● **EXERCISES TO COMPLETE**
1. In the Phillies column, how many games did the team lose last season?
2. In one to three sentences, explain why the writer of the Phillies column feels as qualified as any media member to give insight into Middleton.
3. Pick up the Phillies column from where it stops and keep writing it.

● **SELECTED TEXT**
★ ★ ★

Close? The Phils lost 96 games last season and couldn’t even nudge ahead of two pitiful NL East rivals, Atlanta and New York. Their power is condensed primarily at one position, first base (Carlos Santana, Rhys Hoskins, Tommy Greene). They have one good starting pitcher (Aaron Nola) and no quality relievers.
They also employ a novice GM who and still speaks primarily in theoretical terms, using analytical philosophies that are equally unproven. Their president, the supposed architect of the rebuild, is invisible. The rest of the front office is clogged with stat nerds. The new manager (Gabe Kapler) is, um, unorthodox, to say the least.
There are only two things about the Phillies that are undeniably good right now: Citizens Bank Park and the Phanatic. That’s it.
Having spent an hour with Middleton on my WIP radio show last spring, I feel as qualified as any media member to provide insight into the elusive billionaire who has the loudest voice in the Phillies’ boardroom. I still believe he is the best hope fans have for another great team, but now I am seeing more reasons for concern.
Middleton made his money in the cigar business, and it is becoming clear that his business expertise is not transferring smoothly into baseball. He has placed way too much trust in president Andy MacPhail and GM Matt Klentak, and he is blindly and robotically preaching the gospel of analytics.

★ ★ ★

● **SUPPLIED MATERIAL**

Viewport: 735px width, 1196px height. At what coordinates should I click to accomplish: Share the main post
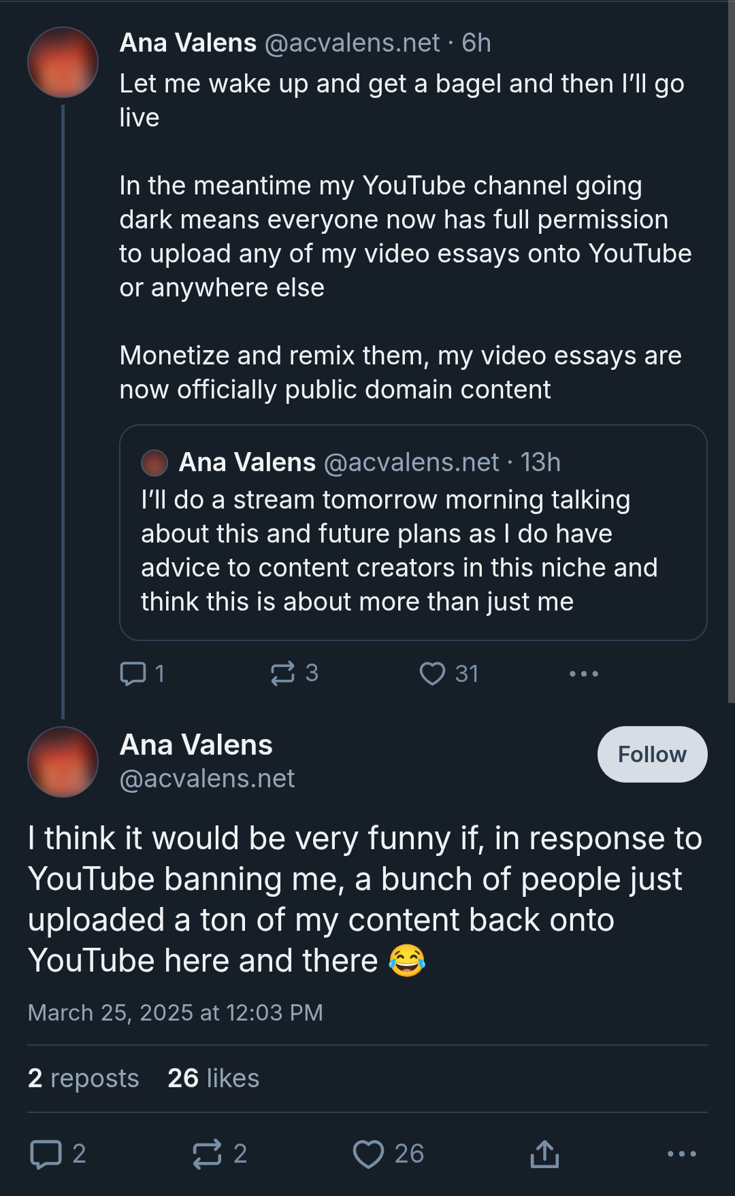pos(544,1154)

★ ★ ★

● **ANSWERS BY TASK**
1. 96 games.

2. The writer spent an hour with Middleton on the WIP radio show last spring.

3.
I’m not here to tell you exit velocities and spin rates have no place in the game. But there’s no question – at least to me – that there is already an overreliance on statistical analysis. All you need is your eyes to see that Freddy Galvis is a better option at shortstop than J.P. Crawford, on-base percentages be damned.
The Phillies are not close to contending in the NL East. They are a muddle of disjointed parts being assembled with pie-in-the-sky theories by stat-crunching novices. They will lose at least 90 games again next season. Bet on it right now.
And then we can only hope John Middleton will wake up from this trance and see the truth about the Phillies.
And finally ...
• Was there a sadder sight on Christmas night at Lincoln Financial Field than franchise quarterback Carson Wentz sitting alone in the owner’s box watching his Eagles scrape past Oakland? His only companion was a pair of crutches he must use because of knee surgery two weeks ago. Can you imagine the excitement in Philadelphia right now if Wentz were still healthy? Life is just not fair, especially in the NFL.
• One of the great voices of sports, Dick Enberg, passed away last week at the age of 82. For five decades, the sound of Enberg’s voice meant you were watching an important event. He was articulate, well-prepared and – above all – knew he was not the No. 1 reason people were watching. And he had that trademark exclamation, “Oh, my!” He is already missed.
• Why, after all these years, does the NFL still find it impossible to define a catch? The league’s failure could decide the championship this season because now Pittsburgh will have to face New England on the road in the playoffs because of a decision to nullify a catch by Steelers tight end Jesse James on Dec. 17. If breaking the plane of the goal line doesn’t end a play, what does? Ridiculous.
• Maybe it’s my bias against all Cowboys, past or present, but I’m still waiting to be bowled over by Tony Romo’s work as the No. 1 analyst on CBS. Granted, he has not been an embarrassment, but his work covering the Jesse James non-catch in Pittsburgh was amateurish and ludicrous. First, he said it was definitely a catch, then he refused to take a position. Am I the only one who thinks Romo is overrated?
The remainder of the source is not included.